Auf den Versuchspfaden zum Unerreichbaren ist dennoch viel wertvolles gefunden worden, und wir müssen den närrischen Perpetuum mobile-Suchern dankbarer sein, als den amtlich abgestempelten Gelehrten, die eines Dogmas wegen am liebsten die Zukunft einer ganzen Wissenschaft geopfert hätten.

Am energischesten war in dieser Beziehung wohl der Bischof von Chester, Willkens, der im XVII. Jahrhundert lebte und der ganzen chemischen Wissenschaft am liebsten für immer die Kehle zugeschnürt hätte, "weil doch künstliche ,Ingredienzien' nie die Dauer haben können, die die natürlichen Stoffe besitzen". Jedes Schulkind weiß heute, daß diese Behauptung nicht stimmt.

Zum Schlusse sei noch ein deutscher Zeitgenosse erwähnt, der eine Broschüre über das Perpetuum mobile mit der Behauptung eröffnet, daß durch die letze Verfügung der preußischen Baupolizei endlich die Schwierigkeit behoben ist, eine kostenfreie, treibende Kraft zu gewinnen.
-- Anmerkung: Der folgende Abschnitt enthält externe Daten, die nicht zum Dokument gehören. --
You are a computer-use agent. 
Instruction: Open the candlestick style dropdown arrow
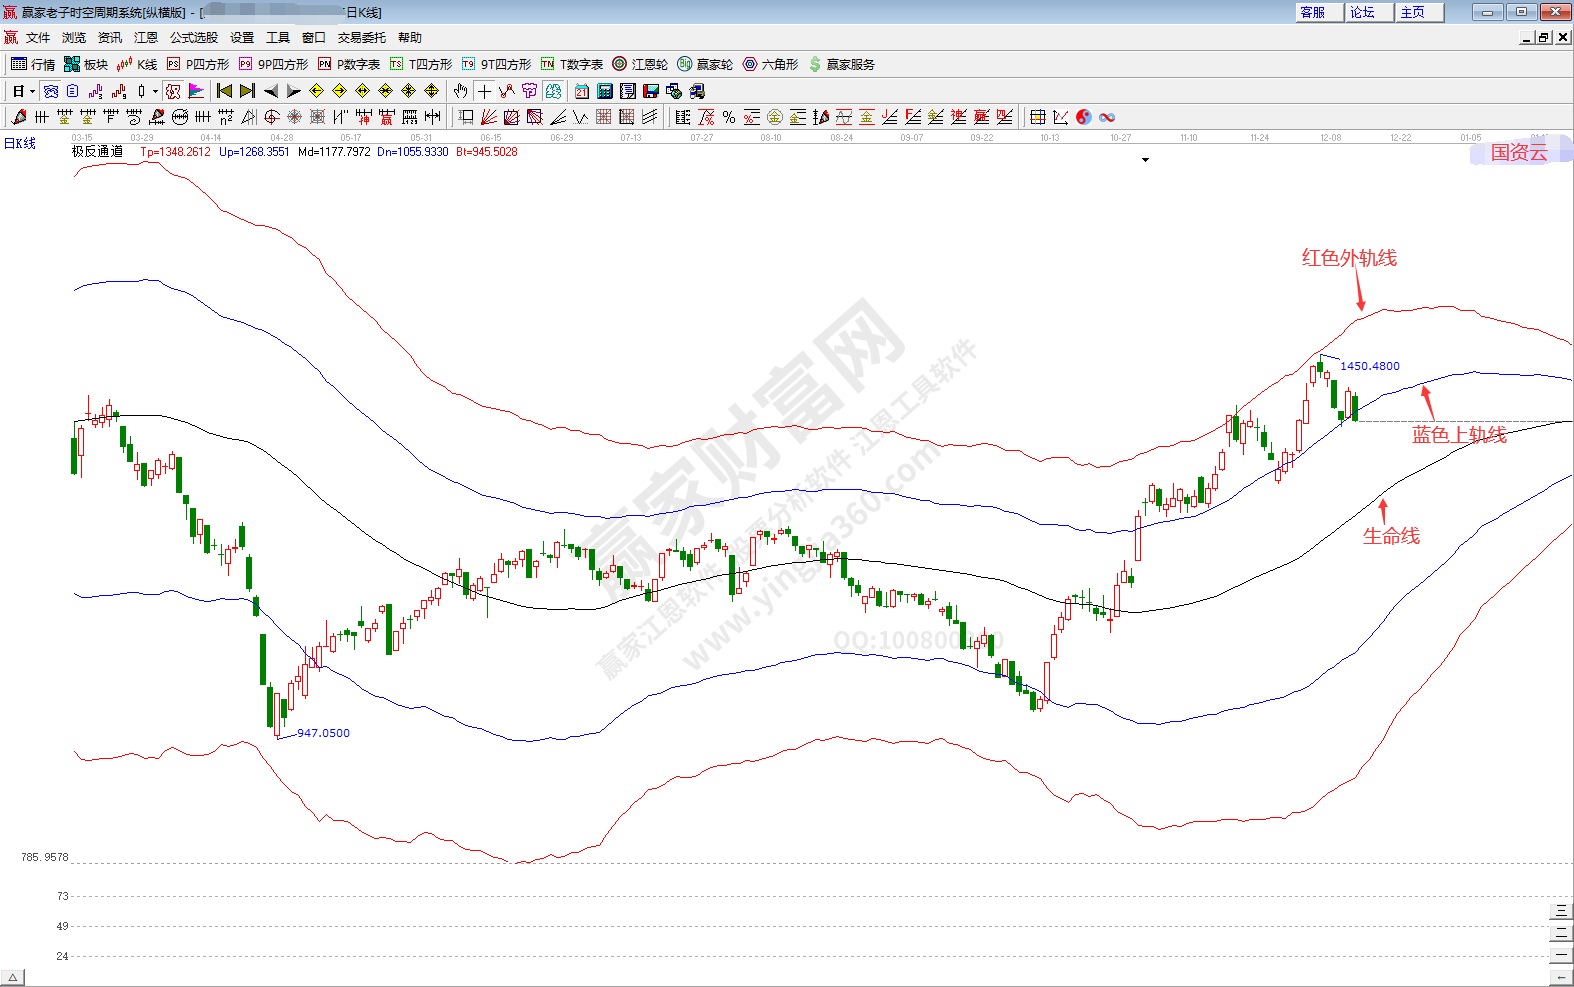pyautogui.click(x=155, y=91)
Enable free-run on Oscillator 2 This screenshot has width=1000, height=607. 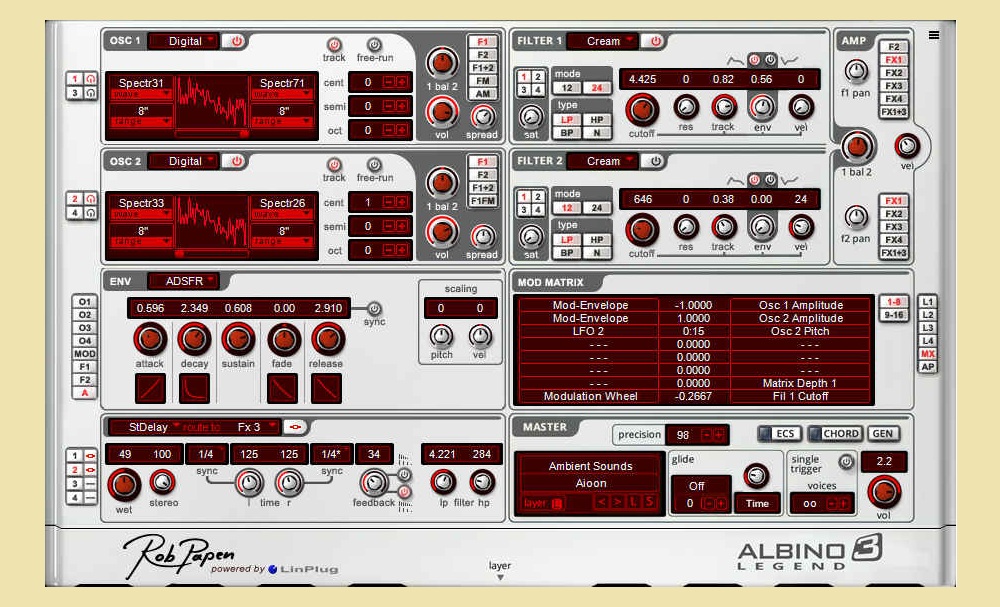click(375, 164)
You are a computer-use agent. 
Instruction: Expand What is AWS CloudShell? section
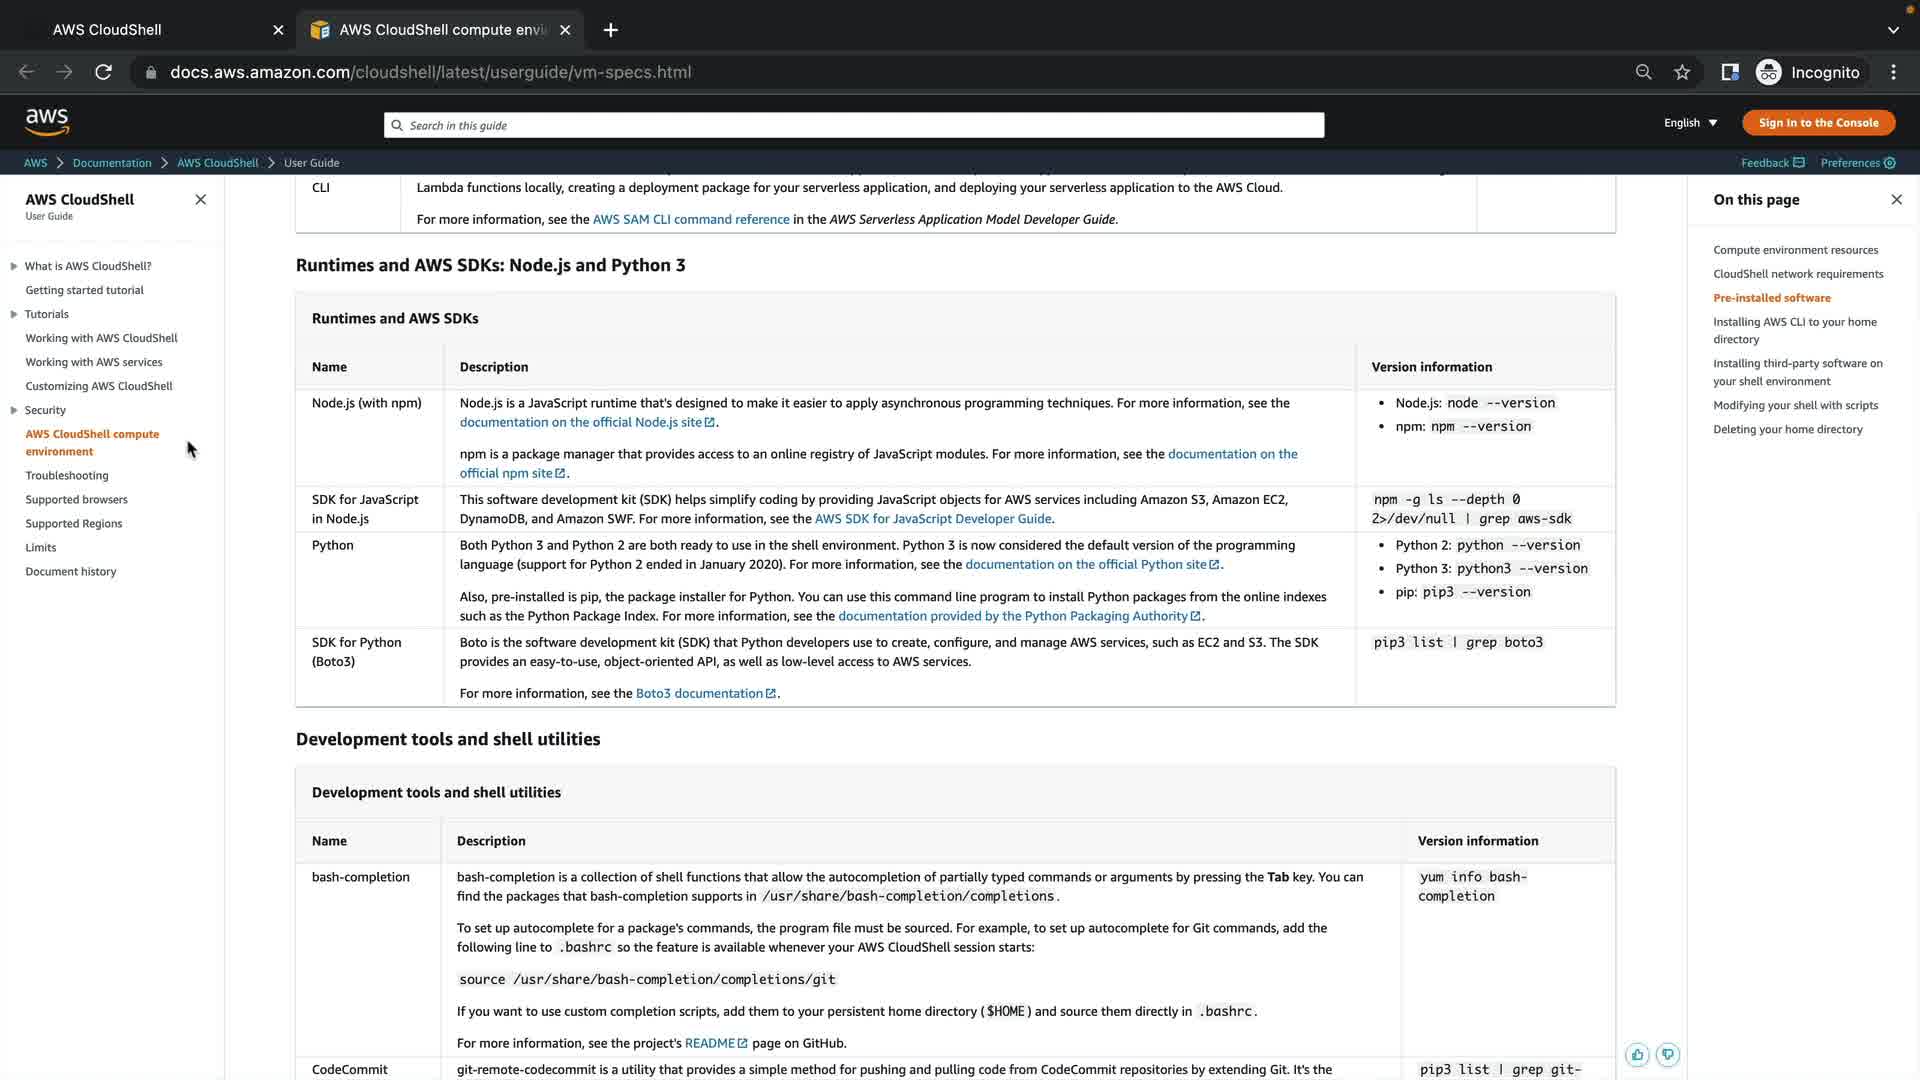(x=14, y=266)
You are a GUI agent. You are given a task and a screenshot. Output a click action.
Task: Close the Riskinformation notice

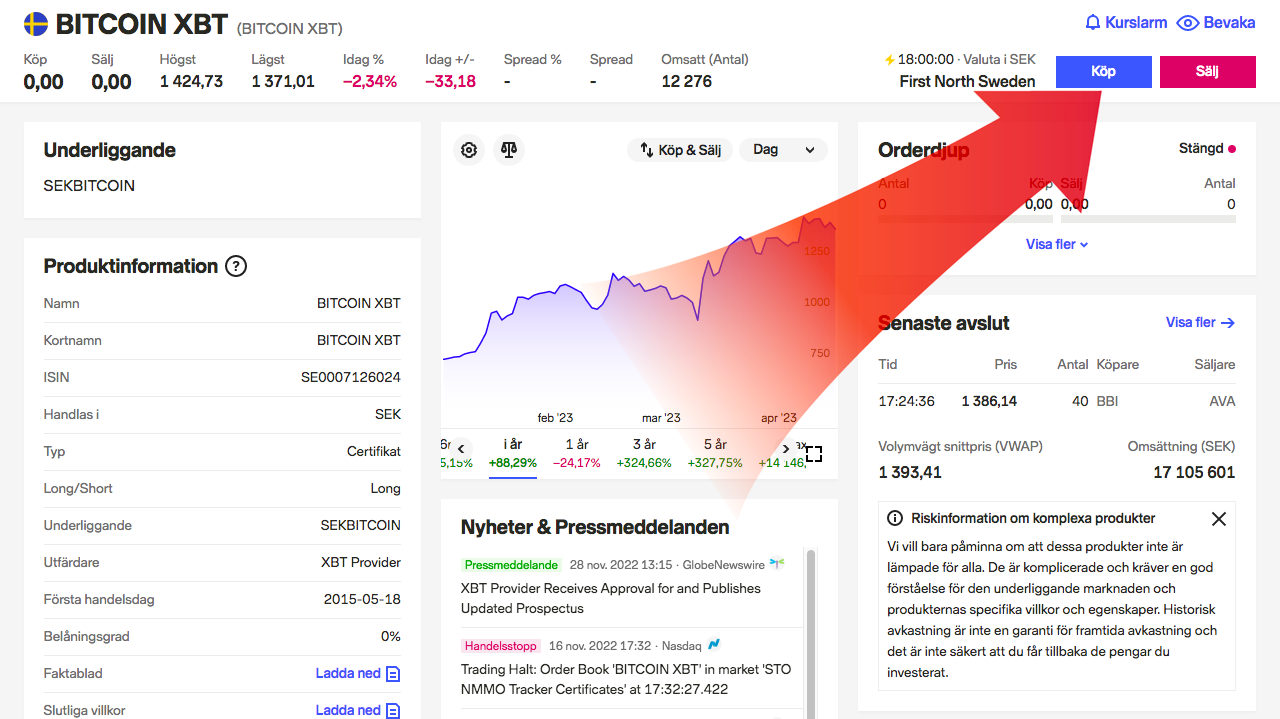[1218, 518]
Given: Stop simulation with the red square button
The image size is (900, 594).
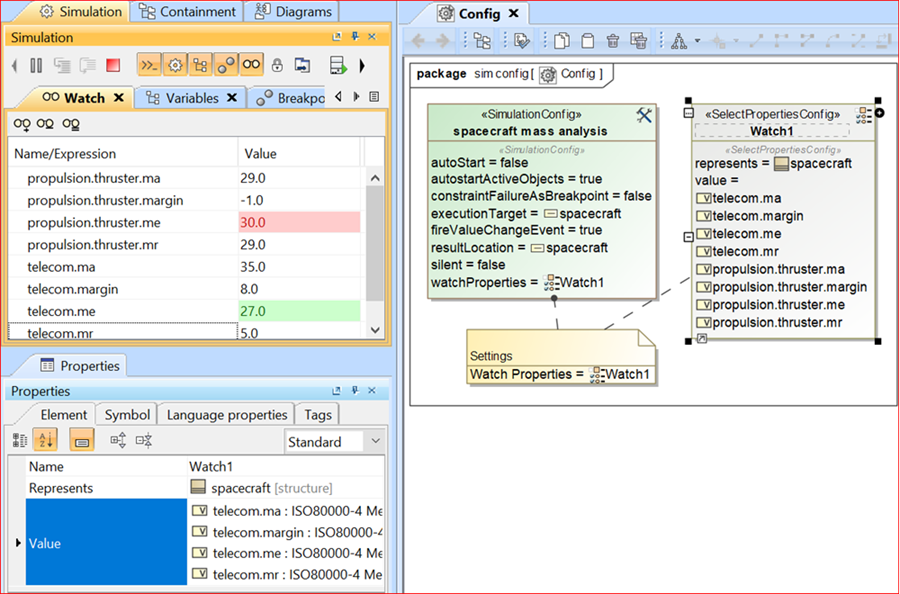Looking at the screenshot, I should pyautogui.click(x=113, y=66).
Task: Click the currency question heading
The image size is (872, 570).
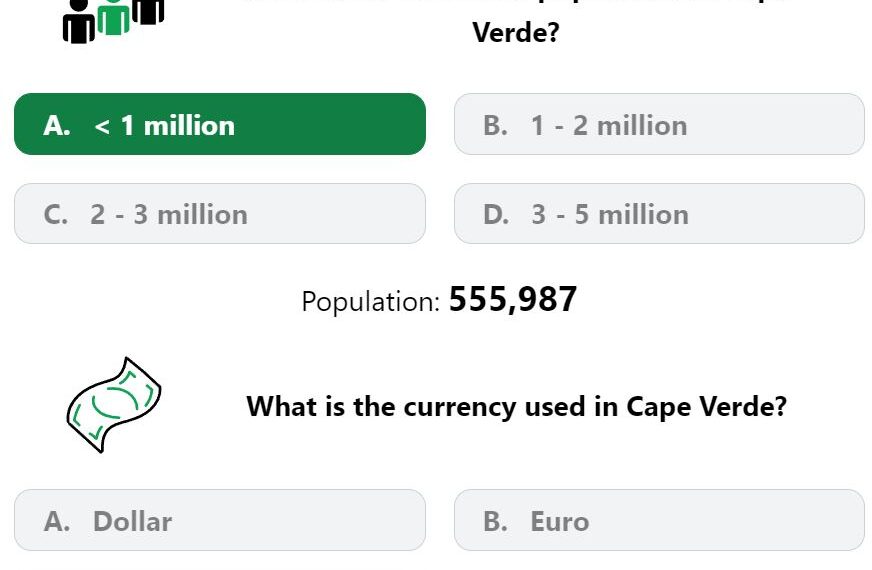Action: tap(517, 407)

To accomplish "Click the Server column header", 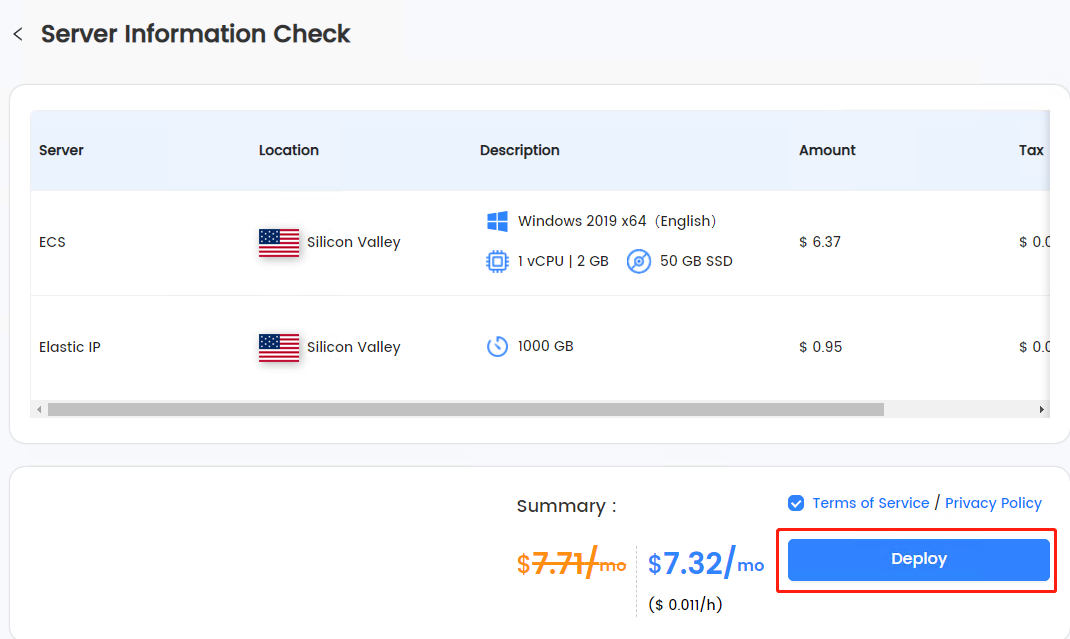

Der gute Mann will nämlich den natürlichen Luftzug, der durch einen 300 Meter hohen Schornstein entsteht, zur Bewegung von Maschinen verwenden. Leider stimmt die Geschichte nicht, sonst hätte sich die nüchterne preußische Polizei der gewiß überraschenden Tatsache gegenübergesehen, an der Erfüllung eines Weltwunders tätigen Anteil genommen zu haben.